Do your GTA V videos suck? Here’s 3 ways to make them better.
Grand Theft Auto 5 PC’s Editor is a pretty powerful tool if you have the patience to figure out what works and what doesn’t. Just check out the batch of top-rated films on Rockstar’s site and you’ll see there’s room for a variety of different films.
I’ve spent several hours with it and have learned a few things that could help you improve your work.
GTA 5 has two ways to record your gameplay: Action Replay or Manual Recording.
Action Replay will capture a chunk of time up to the point you choose to save it. So if you accidentally drive off a cliff and want to capture that, you can, as long as Action Replay is turned on and choose to save it once you’ve landed.
Manual Recording is pretty self-explanatory. The game won’t record anything until you tell it to. So if you want to purposely drive off a cliff, you need to hit record before you begin and save it when you’re done. Otherwise, none of it will be saved.
The key difference between the two methods is Action Replay is unplanned and Manual Recording is planned. I found it’s good to have Action Replay on when I’m messing around just in case something awesome happens. And I used Manual Recording when there was specific actions I wanted to capture, like my character breaking into a car for a particular shot in my film. I could have broken into the car with Action Replay on and edited out all the other stuff it captured later, but since there wasn’t any variables that could go wrong, I chose to manually record it. It’s really up to how choreographed you want your shots to be.

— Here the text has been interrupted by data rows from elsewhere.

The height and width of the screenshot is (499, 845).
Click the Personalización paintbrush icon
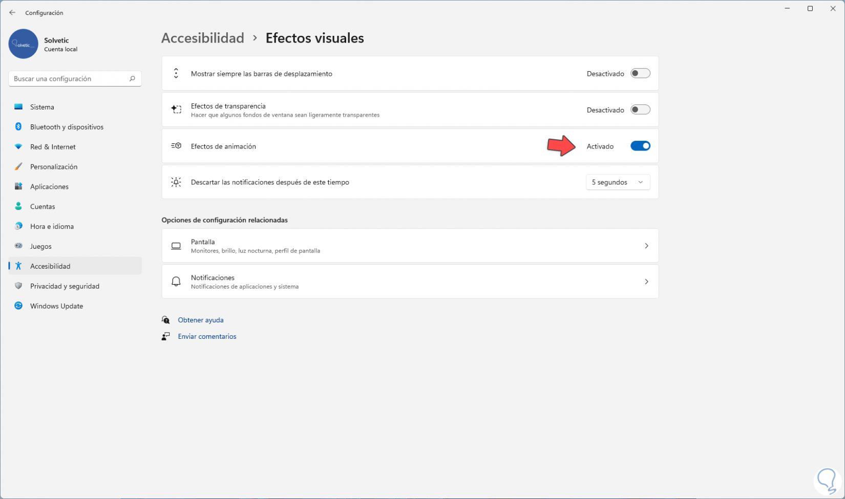[x=18, y=167]
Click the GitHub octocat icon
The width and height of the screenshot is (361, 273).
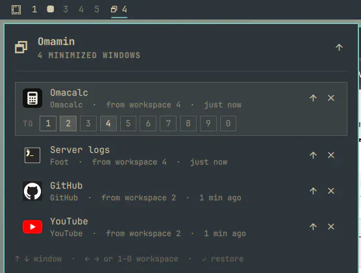tap(32, 191)
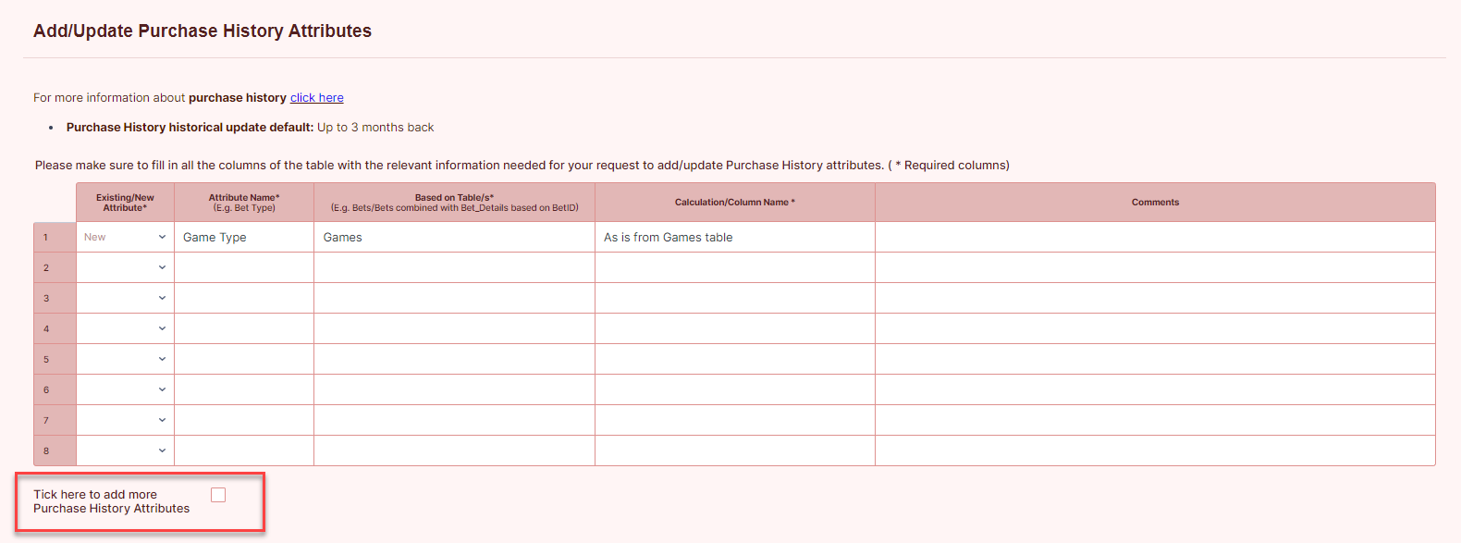Select the Comments cell in row 1
Image resolution: width=1461 pixels, height=543 pixels.
pos(1155,237)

When you’re playing GTA 5 normally, the world feels alive. But when you record footage of it, it’s easier to see all the details up close, and those details aren’t necessarily flattering. The people, including your character, in GTA 5 are not actors. They don’t express themselves very well outside of the pre-determined dialogue you can choose and don’t have the ability to telegraph nuanced emotion through posture and body movement.
This means that you should be careful when you focus on people in the game because they’re not going to convey very much outside of performing or receiving violent acts. And by careful I mean, you should understand what you need for your film. The straight faces of your character are great for cold-blooded acts with no expression or comedies where it’s funnier if the person has no reaction.
Other times, it might be better to focus on the action or the settings. GTA 5 has its limits and emotional, character-based stories is definitely one of them.
I realize this tip isn’t very specific, but I think it’s what led me to learn exactly what GTA 5 is capable of and what kind of videos I wanted to make with it. If you create a few long videos with several clips, you’ll understand how to create a story with separate gameplay segments and how best to cut them for effect.
I made a longer funny video where a character jumps into people and hilariously falls over often inexplicably kills them. It’s kind of dark, but if you do quick cuts and specific camera angles it becomes really funny. As a viewer, you start to pay more attention to the different ways the character jumps on people rather than dwelling on the fact that she’s running around killing everyone. Yes, good editing has the power to mask a murderer.
Another video I did was about a creepy stalker assassin set in a sort of noir tone. It was really tense and disturbing because I made all the shots really long and uncut and focused a lot on the dead eyes of my main character.
You’ll notice that both examples are about action and not a properly written character, like I mentioned earlier. That’s something I learned when I tried to make longer videos. Just by having a lot of footage to work with you’ll start to see the many possibilities and limitations of what you can convey.